● **Recorded information**:
------------------------------

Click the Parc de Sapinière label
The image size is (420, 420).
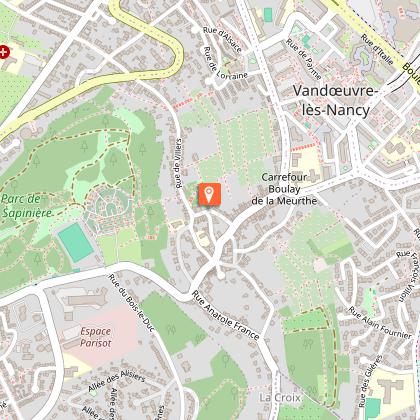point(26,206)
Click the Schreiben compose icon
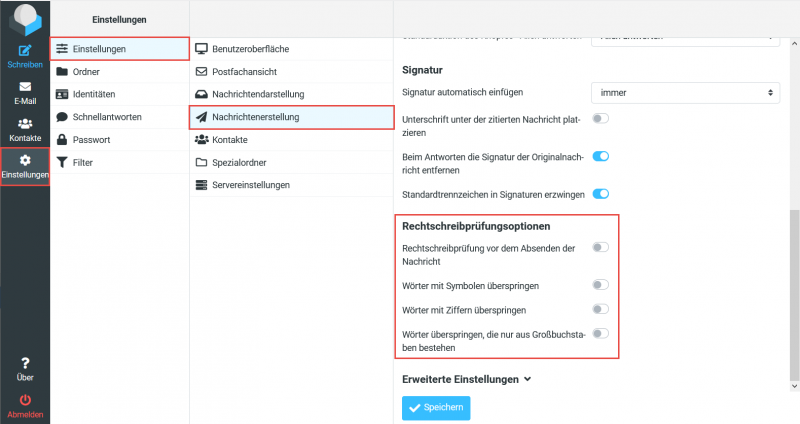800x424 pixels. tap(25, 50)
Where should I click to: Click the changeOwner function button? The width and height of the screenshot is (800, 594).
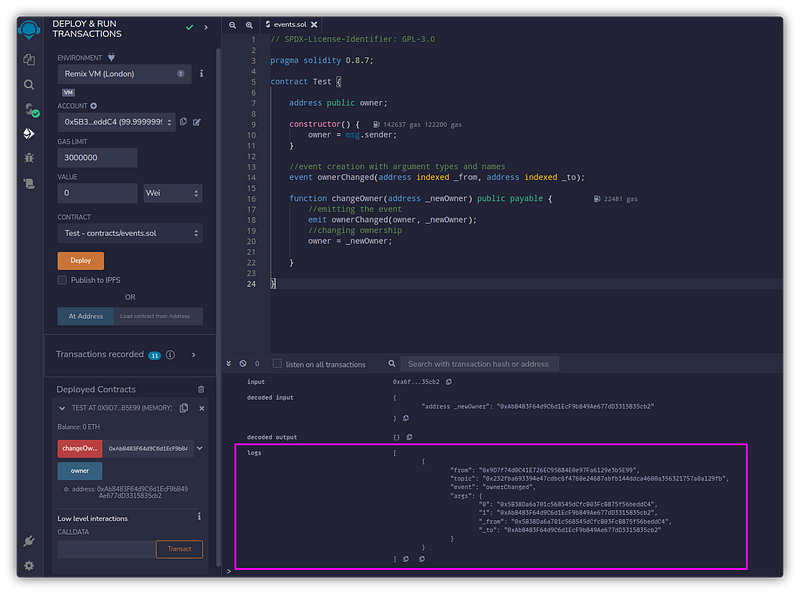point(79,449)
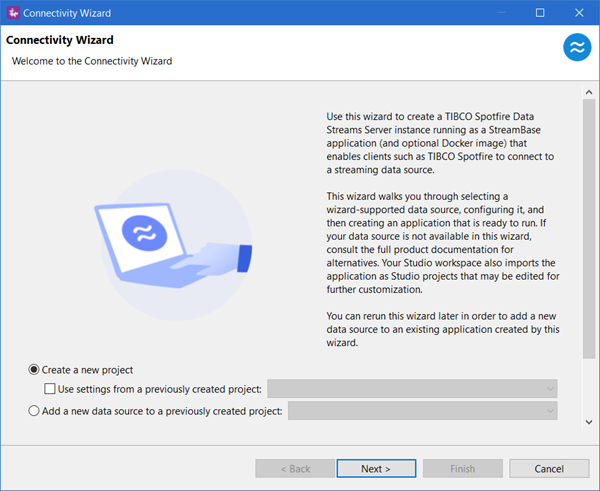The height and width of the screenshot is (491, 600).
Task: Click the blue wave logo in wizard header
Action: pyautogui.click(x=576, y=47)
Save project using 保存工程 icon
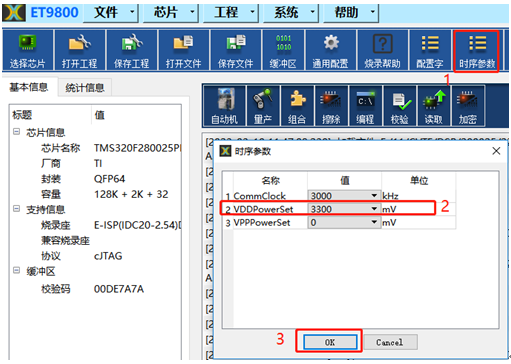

------------------------------

● **What needs to be done**:
Could you return, word for word, every line from the line with "Where should I" through the last line of the listing above, both ends included, without any pictures?

● **Solution to the exercise**:
Where should I click to: Click the changeOwner function button? The width and height of the screenshot is (800, 594).
point(79,449)
The height and width of the screenshot is (491, 600).
Task: Click the blue wave logo in wizard header
Action: pyautogui.click(x=576, y=47)
Save project using 保存工程 icon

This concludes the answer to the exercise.